- Recorded information:
......

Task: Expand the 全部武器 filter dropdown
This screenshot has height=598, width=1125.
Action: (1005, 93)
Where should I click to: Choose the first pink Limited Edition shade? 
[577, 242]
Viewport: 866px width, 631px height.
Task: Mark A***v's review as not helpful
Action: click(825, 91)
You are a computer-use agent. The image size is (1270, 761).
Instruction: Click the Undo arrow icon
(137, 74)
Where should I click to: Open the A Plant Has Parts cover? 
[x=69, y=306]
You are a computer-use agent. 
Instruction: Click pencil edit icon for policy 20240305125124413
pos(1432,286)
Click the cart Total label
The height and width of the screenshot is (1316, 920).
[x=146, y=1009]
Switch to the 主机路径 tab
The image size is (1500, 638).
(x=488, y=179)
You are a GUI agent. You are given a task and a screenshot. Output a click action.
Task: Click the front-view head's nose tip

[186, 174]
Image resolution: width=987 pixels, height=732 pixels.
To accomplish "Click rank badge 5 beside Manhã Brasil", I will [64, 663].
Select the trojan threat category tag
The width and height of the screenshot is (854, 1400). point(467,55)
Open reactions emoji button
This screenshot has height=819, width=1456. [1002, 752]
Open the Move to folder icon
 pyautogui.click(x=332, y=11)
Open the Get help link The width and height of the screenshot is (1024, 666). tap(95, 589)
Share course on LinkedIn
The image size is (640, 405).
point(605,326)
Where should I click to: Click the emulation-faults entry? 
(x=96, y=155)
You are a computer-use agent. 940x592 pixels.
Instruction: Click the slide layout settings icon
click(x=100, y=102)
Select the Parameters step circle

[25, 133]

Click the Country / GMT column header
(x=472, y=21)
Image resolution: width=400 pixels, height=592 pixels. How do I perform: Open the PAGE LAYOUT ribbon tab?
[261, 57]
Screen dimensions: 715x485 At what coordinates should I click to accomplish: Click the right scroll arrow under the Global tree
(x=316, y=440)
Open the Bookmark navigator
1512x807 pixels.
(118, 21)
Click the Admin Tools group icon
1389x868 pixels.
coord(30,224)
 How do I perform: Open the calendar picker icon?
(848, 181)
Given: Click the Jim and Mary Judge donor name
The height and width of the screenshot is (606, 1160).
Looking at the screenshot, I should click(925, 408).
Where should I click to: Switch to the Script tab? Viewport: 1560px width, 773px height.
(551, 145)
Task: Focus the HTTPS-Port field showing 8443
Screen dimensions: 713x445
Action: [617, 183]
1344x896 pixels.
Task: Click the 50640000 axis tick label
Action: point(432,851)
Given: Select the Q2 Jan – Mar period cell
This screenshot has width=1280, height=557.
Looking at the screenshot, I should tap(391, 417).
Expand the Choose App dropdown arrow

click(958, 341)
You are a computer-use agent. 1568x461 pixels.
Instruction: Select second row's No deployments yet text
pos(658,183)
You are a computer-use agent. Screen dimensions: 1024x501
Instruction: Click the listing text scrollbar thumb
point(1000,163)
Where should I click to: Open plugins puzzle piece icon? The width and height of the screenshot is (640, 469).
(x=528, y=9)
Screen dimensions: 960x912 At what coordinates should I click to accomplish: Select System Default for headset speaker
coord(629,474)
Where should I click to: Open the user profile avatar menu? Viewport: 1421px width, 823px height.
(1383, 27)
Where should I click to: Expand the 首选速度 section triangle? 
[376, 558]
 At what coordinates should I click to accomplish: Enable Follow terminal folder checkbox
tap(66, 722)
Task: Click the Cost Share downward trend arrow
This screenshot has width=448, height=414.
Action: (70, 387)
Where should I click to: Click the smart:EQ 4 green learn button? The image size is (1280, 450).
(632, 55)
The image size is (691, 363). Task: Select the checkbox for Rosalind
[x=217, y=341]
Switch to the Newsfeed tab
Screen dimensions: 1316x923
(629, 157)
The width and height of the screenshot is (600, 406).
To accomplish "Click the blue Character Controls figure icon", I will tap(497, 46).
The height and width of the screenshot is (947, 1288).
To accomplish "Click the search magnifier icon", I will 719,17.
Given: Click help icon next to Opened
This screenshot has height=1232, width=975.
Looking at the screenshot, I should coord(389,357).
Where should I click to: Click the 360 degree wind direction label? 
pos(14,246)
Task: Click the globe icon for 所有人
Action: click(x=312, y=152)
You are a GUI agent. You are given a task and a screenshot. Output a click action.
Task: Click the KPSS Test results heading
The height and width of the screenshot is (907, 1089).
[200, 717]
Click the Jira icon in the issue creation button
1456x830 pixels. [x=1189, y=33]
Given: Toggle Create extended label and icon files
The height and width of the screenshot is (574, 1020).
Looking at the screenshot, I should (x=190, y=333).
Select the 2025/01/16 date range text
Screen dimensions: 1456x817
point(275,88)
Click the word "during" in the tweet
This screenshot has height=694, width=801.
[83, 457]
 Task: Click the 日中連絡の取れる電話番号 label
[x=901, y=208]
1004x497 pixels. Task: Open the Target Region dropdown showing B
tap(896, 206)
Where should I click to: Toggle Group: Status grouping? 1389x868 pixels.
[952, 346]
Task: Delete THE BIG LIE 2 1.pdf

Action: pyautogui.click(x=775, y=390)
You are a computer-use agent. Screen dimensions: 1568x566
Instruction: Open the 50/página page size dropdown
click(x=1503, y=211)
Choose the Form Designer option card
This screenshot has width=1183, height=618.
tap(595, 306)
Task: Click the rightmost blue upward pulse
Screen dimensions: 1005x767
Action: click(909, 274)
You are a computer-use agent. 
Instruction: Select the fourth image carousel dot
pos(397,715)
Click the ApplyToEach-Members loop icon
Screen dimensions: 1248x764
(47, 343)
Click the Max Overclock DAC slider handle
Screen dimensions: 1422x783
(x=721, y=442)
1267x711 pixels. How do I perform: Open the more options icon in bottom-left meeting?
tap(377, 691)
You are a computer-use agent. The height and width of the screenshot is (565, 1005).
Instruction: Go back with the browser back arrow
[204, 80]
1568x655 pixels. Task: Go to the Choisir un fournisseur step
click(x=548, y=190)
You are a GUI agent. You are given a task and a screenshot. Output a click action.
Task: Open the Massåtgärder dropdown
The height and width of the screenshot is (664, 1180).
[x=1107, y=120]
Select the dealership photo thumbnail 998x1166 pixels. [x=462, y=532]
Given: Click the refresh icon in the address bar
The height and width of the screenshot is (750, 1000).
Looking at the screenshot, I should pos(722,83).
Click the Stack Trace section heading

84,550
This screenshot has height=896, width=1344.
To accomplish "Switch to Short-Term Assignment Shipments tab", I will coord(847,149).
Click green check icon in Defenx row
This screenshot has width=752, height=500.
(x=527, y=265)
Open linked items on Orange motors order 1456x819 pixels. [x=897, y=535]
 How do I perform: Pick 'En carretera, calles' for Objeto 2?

......

- Short exercise: Reproduce the records above, switching every "computer-use agent" to "desktop agent" and leaving everything else unchanged.

- The output:
Task: Expand the 全部武器 filter dropdown
This screenshot has height=598, width=1125.
Action: (1005, 93)
Where should I click to: Choose the first pink Limited Edition shade? 
[577, 242]
Viewport: 866px width, 631px height.
Task: Mark A***v's review as not helpful
Action: click(825, 91)
You are a desktop agent. The image size is (1270, 761).
Instruction: Click the Undo arrow icon
(137, 74)
Where should I click to: Open the A Plant Has Parts cover? 
[x=69, y=306]
You are a desktop agent. 
Instruction: Click pencil edit icon for policy 20240305125124413
pos(1432,286)
Click the cart Total label
The height and width of the screenshot is (1316, 920).
[x=146, y=1009]
Switch to the 主机路径 tab
The image size is (1500, 638).
(x=488, y=179)
You are a GUI agent. You are given a task and a screenshot. Output a click action.
Task: Click the front-view head's nose tip

[186, 174]
Image resolution: width=987 pixels, height=732 pixels.
To accomplish "Click rank badge 5 beside Manhã Brasil", I will [64, 663].
Select the trojan threat category tag
The width and height of the screenshot is (854, 1400). point(467,55)
Open reactions emoji button
This screenshot has height=819, width=1456. [1002, 752]
Open the Move to folder icon
 pyautogui.click(x=332, y=11)
Open the Get help link The width and height of the screenshot is (1024, 666). tap(95, 589)
Share course on LinkedIn
The image size is (640, 405).
point(605,326)
Where should I click to: Click the emulation-faults entry? 
(x=96, y=155)
You are a desktop agent. 940x592 pixels.
Instruction: Click the slide layout settings icon
click(x=100, y=102)
Select the Parameters step circle

[25, 133]

Click the Country / GMT column header
(x=472, y=21)
Image resolution: width=400 pixels, height=592 pixels. How do I perform: Open the PAGE LAYOUT ribbon tab?
[261, 57]
Screen dimensions: 715x485 At what coordinates should I click to accomplish: Click the right scroll arrow under the Global tree
(x=316, y=440)
Open the Bookmark navigator
1512x807 pixels.
(118, 21)
Click the Admin Tools group icon
1389x868 pixels.
coord(30,224)
 How do I perform: Open the calendar picker icon?
(848, 181)
Given: Click the Jim and Mary Judge donor name
The height and width of the screenshot is (606, 1160).
Looking at the screenshot, I should click(925, 408).
Where should I click to: Switch to the Script tab? Viewport: 1560px width, 773px height.
(551, 145)
Task: Focus the HTTPS-Port field showing 8443
Screen dimensions: 713x445
Action: [617, 183]
1344x896 pixels.
Task: Click the 50640000 axis tick label
Action: point(432,851)
Given: Select the Q2 Jan – Mar period cell
This screenshot has width=1280, height=557.
Looking at the screenshot, I should tap(391, 417).
Expand the Choose App dropdown arrow

click(958, 341)
You are a desktop agent. 1568x461 pixels.
Instruction: Select second row's No deployments yet text
pos(658,183)
You are a desktop agent. Screen dimensions: 1024x501
Instruction: Click the listing text scrollbar thumb
point(1000,163)
Where should I click to: Open plugins puzzle piece icon? The width and height of the screenshot is (640, 469).
(x=528, y=9)
Screen dimensions: 960x912 At what coordinates should I click to accomplish: Select System Default for headset speaker
coord(629,474)
Where should I click to: Open the user profile avatar menu? Viewport: 1421px width, 823px height.
(1383, 27)
Where should I click to: Expand the 首选速度 section triangle? 
[376, 558]
 At what coordinates should I click to accomplish: Enable Follow terminal folder checkbox
tap(66, 722)
Task: Click the Cost Share downward trend arrow
This screenshot has width=448, height=414.
Action: (70, 387)
Where should I click to: Click the smart:EQ 4 green learn button? The image size is (1280, 450).
(632, 55)
The image size is (691, 363). Task: Select the checkbox for Rosalind
[x=217, y=341]
Switch to the Newsfeed tab
Screen dimensions: 1316x923
(629, 157)
The width and height of the screenshot is (600, 406).
To accomplish "Click the blue Character Controls figure icon", I will tap(497, 46).
The height and width of the screenshot is (947, 1288).
To accomplish "Click the search magnifier icon", I will 719,17.
Given: Click help icon next to Opened
This screenshot has height=1232, width=975.
Looking at the screenshot, I should coord(389,357).
Where should I click to: Click the 360 degree wind direction label? 
pos(14,246)
Task: Click the globe icon for 所有人
Action: click(x=312, y=152)
You are a GUI agent. You are given a task and a screenshot. Output a click action.
Task: Click the KPSS Test results heading
The height and width of the screenshot is (907, 1089).
[200, 717]
Click the Jira icon in the issue creation button
1456x830 pixels. [x=1189, y=33]
Given: Toggle Create extended label and icon files
The height and width of the screenshot is (574, 1020).
Looking at the screenshot, I should (x=190, y=333).
Select the 2025/01/16 date range text
Screen dimensions: 1456x817
point(275,88)
Click the word "during" in the tweet
This screenshot has height=694, width=801.
[83, 457]
 Task: Click the 日中連絡の取れる電話番号 label
[x=901, y=208]
1004x497 pixels. Task: Open the Target Region dropdown showing B
tap(896, 206)
Where should I click to: Toggle Group: Status grouping? 1389x868 pixels.
[952, 346]
Task: Delete THE BIG LIE 2 1.pdf

Action: pyautogui.click(x=775, y=390)
You are a desktop agent. Screen dimensions: 1568x566
Instruction: Open the 50/página page size dropdown
click(x=1503, y=211)
Choose the Form Designer option card
This screenshot has width=1183, height=618.
tap(595, 306)
Task: Click the rightmost blue upward pulse
Screen dimensions: 1005x767
Action: click(909, 274)
You are a desktop agent. 
Instruction: Select the fourth image carousel dot
pos(397,715)
Click the ApplyToEach-Members loop icon
Screen dimensions: 1248x764
(47, 343)
Click the Max Overclock DAC slider handle
Screen dimensions: 1422x783
(x=721, y=442)
1267x711 pixels. How do I perform: Open the more options icon in bottom-left meeting?
tap(377, 691)
You are a desktop agent. The height and width of the screenshot is (565, 1005).
Instruction: Go back with the browser back arrow
[204, 80]
1568x655 pixels. Task: Go to the Choisir un fournisseur step
click(x=548, y=190)
You are a GUI agent. You are given a task and a screenshot. Output a click action.
Task: Open the Massåtgärder dropdown
The height and width of the screenshot is (664, 1180).
[x=1107, y=120]
Select the dealership photo thumbnail 998x1166 pixels. [x=462, y=532]
Given: Click the refresh icon in the address bar
The height and width of the screenshot is (750, 1000).
Looking at the screenshot, I should pos(722,83).
Click the Stack Trace section heading

84,550
This screenshot has height=896, width=1344.
To accomplish "Switch to Short-Term Assignment Shipments tab", I will coord(847,149).
Click green check icon in Defenx row
This screenshot has width=752, height=500.
(x=527, y=265)
Open linked items on Orange motors order 1456x819 pixels. [x=897, y=535]
 How do I perform: Pick 'En carretera, calles' for Objeto 2?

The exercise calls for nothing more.